• How to complete this task: The answer must be every line from the entries below that contains "avatar".

• Record extracts:
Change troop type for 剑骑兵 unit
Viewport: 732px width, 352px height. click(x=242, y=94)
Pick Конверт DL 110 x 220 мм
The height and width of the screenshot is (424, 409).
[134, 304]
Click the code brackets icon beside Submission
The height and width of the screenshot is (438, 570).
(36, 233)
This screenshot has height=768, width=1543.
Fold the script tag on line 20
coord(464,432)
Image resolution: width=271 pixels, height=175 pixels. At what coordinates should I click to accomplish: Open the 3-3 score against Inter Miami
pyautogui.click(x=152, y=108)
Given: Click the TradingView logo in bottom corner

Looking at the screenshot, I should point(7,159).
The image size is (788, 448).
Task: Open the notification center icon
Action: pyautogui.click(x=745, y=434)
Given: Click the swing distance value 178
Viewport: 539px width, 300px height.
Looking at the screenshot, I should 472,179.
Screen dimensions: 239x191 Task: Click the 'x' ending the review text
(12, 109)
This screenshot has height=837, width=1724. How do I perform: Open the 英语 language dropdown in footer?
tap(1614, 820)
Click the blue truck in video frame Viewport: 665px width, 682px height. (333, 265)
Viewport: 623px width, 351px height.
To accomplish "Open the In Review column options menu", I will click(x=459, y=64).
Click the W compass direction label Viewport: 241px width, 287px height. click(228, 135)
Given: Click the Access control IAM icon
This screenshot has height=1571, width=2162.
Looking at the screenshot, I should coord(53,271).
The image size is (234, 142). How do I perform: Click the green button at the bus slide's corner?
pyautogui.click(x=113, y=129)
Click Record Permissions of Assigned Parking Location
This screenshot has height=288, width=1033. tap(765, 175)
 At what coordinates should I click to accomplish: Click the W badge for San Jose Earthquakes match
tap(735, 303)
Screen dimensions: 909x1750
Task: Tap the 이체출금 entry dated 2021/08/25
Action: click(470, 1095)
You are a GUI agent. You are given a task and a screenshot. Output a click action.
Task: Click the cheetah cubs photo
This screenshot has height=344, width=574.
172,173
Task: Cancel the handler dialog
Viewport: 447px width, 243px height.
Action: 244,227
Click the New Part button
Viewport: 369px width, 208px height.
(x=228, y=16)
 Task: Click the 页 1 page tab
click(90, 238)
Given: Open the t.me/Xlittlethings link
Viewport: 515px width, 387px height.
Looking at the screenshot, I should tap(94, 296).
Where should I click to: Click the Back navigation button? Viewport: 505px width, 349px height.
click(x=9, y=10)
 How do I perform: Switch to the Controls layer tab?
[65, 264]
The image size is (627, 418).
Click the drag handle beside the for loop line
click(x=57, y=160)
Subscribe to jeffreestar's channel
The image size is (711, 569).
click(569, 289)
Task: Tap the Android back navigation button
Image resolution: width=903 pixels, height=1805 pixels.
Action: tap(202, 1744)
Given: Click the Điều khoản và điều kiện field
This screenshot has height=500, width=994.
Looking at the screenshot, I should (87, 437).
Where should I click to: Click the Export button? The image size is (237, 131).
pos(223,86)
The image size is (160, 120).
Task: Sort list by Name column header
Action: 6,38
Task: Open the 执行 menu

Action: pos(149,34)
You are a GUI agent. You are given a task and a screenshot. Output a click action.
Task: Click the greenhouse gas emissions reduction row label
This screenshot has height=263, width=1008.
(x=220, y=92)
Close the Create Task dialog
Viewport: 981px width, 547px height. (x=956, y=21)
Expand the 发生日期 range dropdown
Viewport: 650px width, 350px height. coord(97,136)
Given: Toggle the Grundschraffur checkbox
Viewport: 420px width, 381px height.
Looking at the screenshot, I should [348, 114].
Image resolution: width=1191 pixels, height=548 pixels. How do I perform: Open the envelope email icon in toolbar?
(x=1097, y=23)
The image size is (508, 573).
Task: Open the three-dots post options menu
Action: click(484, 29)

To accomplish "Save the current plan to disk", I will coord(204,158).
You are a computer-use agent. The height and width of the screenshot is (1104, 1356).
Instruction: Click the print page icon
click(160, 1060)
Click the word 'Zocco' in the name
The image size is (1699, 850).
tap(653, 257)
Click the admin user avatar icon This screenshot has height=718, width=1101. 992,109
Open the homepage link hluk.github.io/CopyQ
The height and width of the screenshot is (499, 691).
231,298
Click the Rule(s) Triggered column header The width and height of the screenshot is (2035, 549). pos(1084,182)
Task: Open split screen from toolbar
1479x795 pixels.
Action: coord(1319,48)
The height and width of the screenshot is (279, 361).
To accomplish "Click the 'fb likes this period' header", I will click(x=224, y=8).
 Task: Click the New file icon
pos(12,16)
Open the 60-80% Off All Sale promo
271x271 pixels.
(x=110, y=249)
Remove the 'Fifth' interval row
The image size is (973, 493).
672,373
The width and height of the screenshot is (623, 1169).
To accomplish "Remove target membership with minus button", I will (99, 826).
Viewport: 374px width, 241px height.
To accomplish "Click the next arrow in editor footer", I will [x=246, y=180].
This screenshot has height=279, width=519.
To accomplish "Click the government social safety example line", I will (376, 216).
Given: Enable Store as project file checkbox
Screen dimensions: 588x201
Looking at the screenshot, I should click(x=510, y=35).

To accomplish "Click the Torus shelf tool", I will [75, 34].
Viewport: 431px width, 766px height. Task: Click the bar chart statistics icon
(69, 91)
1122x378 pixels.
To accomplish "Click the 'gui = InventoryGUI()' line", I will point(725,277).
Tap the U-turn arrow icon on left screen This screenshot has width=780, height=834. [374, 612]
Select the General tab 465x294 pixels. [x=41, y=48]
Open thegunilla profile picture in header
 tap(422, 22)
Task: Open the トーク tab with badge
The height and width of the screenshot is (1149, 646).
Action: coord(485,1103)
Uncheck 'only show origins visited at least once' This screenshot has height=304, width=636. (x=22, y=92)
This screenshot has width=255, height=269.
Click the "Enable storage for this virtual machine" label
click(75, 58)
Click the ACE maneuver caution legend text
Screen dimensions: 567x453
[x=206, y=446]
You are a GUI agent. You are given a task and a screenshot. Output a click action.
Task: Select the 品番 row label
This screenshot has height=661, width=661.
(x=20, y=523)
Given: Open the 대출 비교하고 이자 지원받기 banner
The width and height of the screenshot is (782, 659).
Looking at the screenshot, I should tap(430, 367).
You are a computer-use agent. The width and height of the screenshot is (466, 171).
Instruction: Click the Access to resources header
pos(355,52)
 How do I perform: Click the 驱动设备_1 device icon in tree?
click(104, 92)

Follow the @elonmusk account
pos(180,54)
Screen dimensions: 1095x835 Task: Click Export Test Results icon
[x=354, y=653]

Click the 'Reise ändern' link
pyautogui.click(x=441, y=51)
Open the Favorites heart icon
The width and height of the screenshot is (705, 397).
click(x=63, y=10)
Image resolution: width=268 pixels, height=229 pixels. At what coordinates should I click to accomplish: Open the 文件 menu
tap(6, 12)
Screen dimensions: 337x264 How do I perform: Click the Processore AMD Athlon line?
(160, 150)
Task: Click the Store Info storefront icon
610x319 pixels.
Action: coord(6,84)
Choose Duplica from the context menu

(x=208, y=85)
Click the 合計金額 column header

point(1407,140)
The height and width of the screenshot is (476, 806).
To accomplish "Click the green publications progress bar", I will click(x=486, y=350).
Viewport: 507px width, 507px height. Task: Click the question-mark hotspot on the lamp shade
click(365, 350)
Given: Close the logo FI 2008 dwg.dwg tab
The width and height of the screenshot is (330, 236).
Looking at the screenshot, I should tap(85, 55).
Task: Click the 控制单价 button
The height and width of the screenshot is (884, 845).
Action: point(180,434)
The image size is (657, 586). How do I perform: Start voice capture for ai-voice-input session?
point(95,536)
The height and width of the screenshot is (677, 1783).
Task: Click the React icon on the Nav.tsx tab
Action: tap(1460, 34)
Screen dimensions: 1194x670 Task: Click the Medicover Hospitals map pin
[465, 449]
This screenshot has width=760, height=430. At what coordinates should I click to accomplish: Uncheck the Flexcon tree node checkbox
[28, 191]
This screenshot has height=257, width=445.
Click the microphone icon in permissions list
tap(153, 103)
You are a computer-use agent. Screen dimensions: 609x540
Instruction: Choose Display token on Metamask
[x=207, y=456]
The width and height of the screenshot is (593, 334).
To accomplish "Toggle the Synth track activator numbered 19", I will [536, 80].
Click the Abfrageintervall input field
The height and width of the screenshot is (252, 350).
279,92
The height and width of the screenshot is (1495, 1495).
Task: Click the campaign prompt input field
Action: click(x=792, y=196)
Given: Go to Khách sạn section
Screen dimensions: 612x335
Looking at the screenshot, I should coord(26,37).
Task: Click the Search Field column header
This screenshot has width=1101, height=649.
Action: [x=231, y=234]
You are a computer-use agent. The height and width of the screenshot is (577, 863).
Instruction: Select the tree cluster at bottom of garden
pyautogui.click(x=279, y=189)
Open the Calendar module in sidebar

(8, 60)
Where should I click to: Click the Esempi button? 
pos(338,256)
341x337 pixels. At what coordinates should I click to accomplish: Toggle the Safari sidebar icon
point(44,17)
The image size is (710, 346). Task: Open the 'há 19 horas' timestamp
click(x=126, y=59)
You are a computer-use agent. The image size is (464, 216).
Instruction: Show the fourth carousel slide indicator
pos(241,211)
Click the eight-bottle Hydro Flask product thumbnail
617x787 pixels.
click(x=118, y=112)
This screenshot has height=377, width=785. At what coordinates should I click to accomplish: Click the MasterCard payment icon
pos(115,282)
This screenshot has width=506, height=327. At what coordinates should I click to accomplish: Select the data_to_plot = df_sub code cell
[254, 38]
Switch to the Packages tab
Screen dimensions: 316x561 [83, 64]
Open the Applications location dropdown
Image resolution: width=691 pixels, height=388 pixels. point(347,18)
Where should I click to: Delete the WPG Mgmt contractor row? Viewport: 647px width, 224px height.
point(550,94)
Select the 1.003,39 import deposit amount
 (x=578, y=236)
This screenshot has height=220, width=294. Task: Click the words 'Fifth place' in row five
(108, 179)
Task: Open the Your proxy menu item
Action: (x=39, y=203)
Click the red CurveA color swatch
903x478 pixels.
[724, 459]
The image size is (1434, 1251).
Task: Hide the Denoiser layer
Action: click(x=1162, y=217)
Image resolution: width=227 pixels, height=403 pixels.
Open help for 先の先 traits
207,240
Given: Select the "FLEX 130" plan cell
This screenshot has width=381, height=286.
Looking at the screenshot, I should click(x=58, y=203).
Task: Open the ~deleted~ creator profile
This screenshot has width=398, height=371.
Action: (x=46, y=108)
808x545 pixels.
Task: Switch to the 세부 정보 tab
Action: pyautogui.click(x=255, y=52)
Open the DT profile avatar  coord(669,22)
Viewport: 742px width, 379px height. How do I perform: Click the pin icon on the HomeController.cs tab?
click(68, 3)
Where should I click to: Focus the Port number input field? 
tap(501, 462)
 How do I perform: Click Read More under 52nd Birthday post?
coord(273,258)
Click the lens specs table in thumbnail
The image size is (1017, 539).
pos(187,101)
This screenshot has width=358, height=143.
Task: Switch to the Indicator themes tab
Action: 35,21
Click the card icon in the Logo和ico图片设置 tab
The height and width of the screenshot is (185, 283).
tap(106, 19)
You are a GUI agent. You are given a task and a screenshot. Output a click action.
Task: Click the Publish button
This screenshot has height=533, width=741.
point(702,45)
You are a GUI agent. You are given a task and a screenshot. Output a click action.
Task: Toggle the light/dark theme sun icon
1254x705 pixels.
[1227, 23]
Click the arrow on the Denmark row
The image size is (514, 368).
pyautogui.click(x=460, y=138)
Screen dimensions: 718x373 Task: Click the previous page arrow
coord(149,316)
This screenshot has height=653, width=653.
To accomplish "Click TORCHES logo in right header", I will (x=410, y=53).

• Your solution:
Click the admin user avatar icon This screenshot has height=718, width=1101. 992,109
Open the DT profile avatar  coord(669,22)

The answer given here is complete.